I went to the movies. A lot.
These flicks weren’t the latest to hit the screens. They were late bloomers, often overlooked films that didn’t make major headlines or re-showing of the spring/summer blockbusters that all the cool kids saw first. A lot of the movies were like me. Under the radar screenings that were out of place, yet had an impact that could only be appreciated by the very people that didn’t belong in the Land Of Certainty.
Outside the theater the air was sticky and the parking lot was a wasteland of halfwits with lowered, older model cars and brazen teens defying their parents wishes and indulging in tainted grope-fests, cradling each other on the hoods of their sick hand-me-down rides.
The stench of pesticides hung thick in the air from the cotton field across the road, a forewarning of doom for boll weevils everywhere.

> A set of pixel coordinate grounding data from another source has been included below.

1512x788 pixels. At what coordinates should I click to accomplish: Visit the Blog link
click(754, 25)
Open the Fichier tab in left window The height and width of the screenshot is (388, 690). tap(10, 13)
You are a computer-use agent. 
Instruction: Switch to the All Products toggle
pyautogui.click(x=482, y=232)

These outdated, offbeat movies took me away and I left the pangs of angst if only for 2 hours. Lord knows the fantasy of living in the post-apocalyptic world of Mad Max and being stranded on Mars with Matt Damon was the only respite from the world where Trump signs littered crop fields next to “Land for Sale” signs.
This wasn’t like the summers in Florida I had grown accustomed to, where the dream of escaping life was far sweeter than the reality of living. This wasn’t the Florida summers where midday naps in the ice cold AC were interrupted by sporadic anxiety attacks because the thought of getting fired or failing another class bolted me out of rest. This summer wasn’t the Florida summers where I was up before sunrise to head to the “mill” to sling boxes in a hot metal warehouse. No.

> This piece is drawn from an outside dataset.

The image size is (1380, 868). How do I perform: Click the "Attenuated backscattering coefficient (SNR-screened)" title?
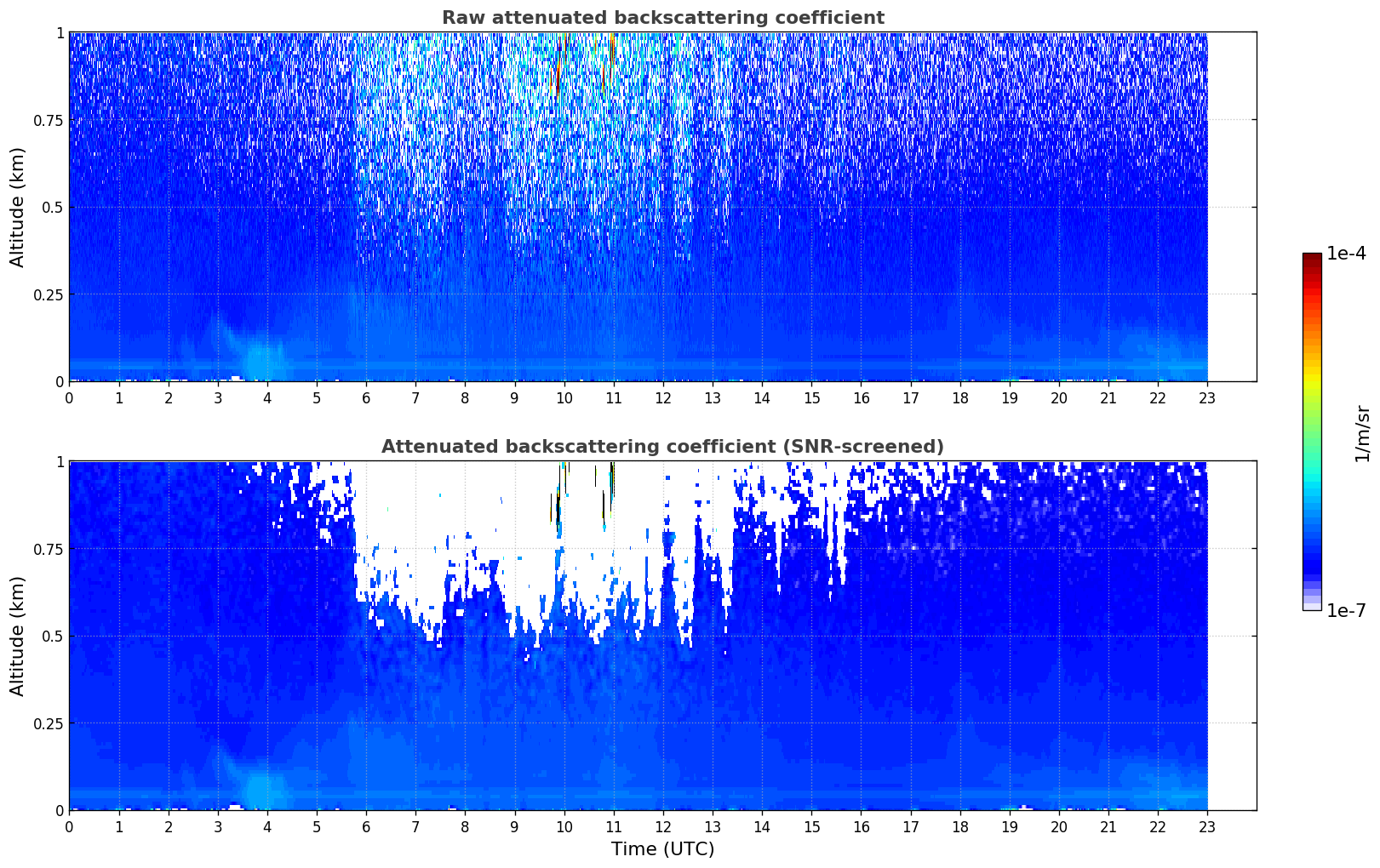tap(662, 447)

This was an Alabama summer.
The type of summers that presented an excruciating truth that contentment is king and change is slow, if it occurs at all — and folks are just fine with that. And the heat, good god, the heat. The heat of complacency and concrete ideologies and the idea that hard work and dirty hands is the name of the game, discounting any progressive-minded notion that working smart is a relevant substitute.
The heat of Jesus ridden colloquialism that has little tolerance for any argument against tradition. The heat of down-home southern grit that can’t fathom the idea of ever moving to cities like New York, god forbid.

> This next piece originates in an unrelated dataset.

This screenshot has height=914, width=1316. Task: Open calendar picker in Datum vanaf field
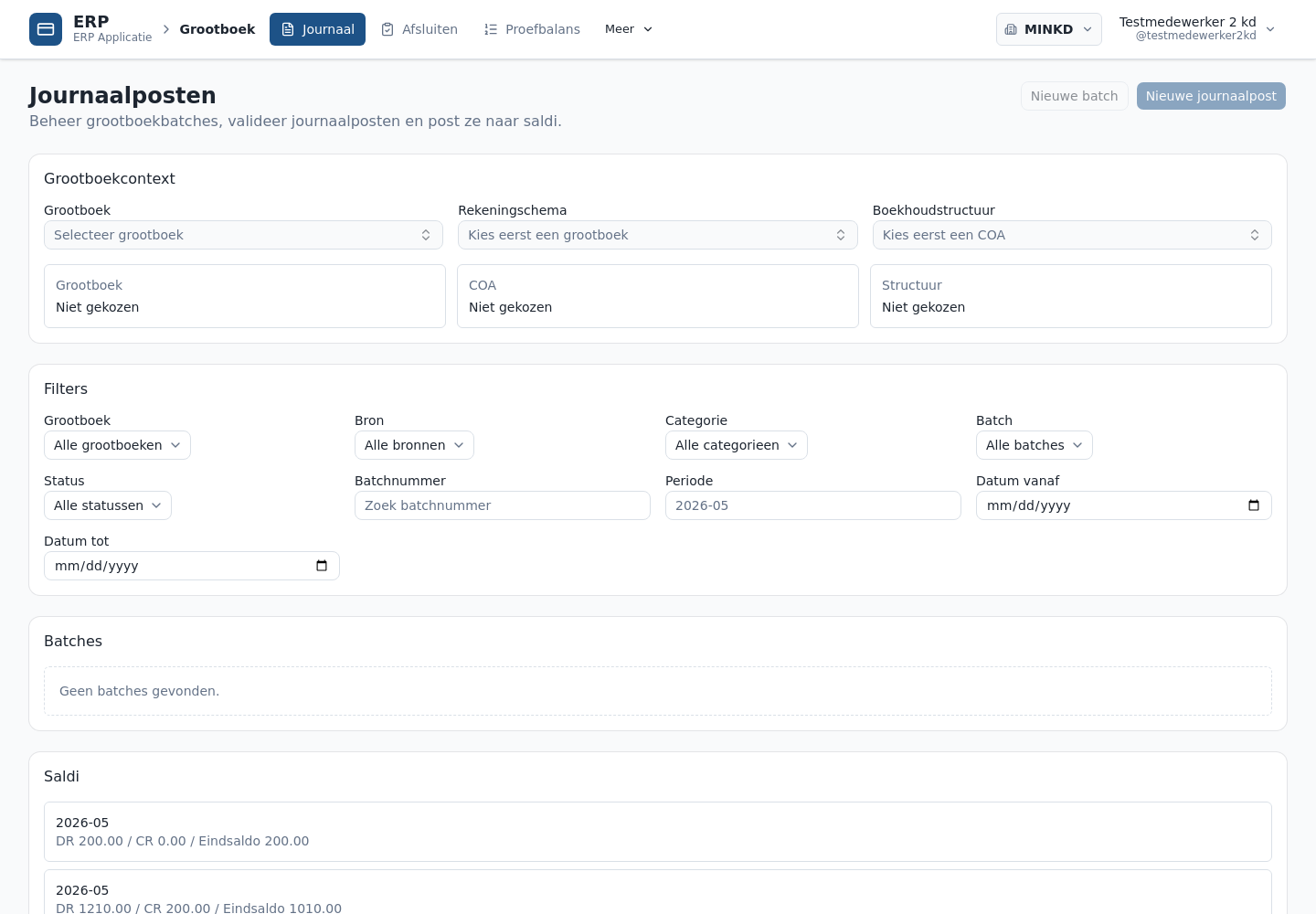(1253, 505)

The kind of heat that burned the back of your neck as you swept the parking lot of the god damn Starbucks you worked at at 26 years old for $8 an hour because you figured it can’t be that bad and being a barista seemed “chill af”.
This was the season where the summer dusks featured orange-blue sunsets and the occasional gnat could be found clinging to your plain shirt that still smelled of stale barbecue smoke from your backyard grill.
The movies were just as stale as everything else in Alabama. Just as stale as the memories of the pastor’s daughter that you befriended and made-out with in the front seat of her late 90’s Honda Accord, the taste of mint chocolate chip frappuccino still fresh in her mouth.
That dark theater was the highlight of a decrepit layover. It was a sanctuary and the films were the good news. They were all I had, by god. I ate them without complaint and drank them, every sip.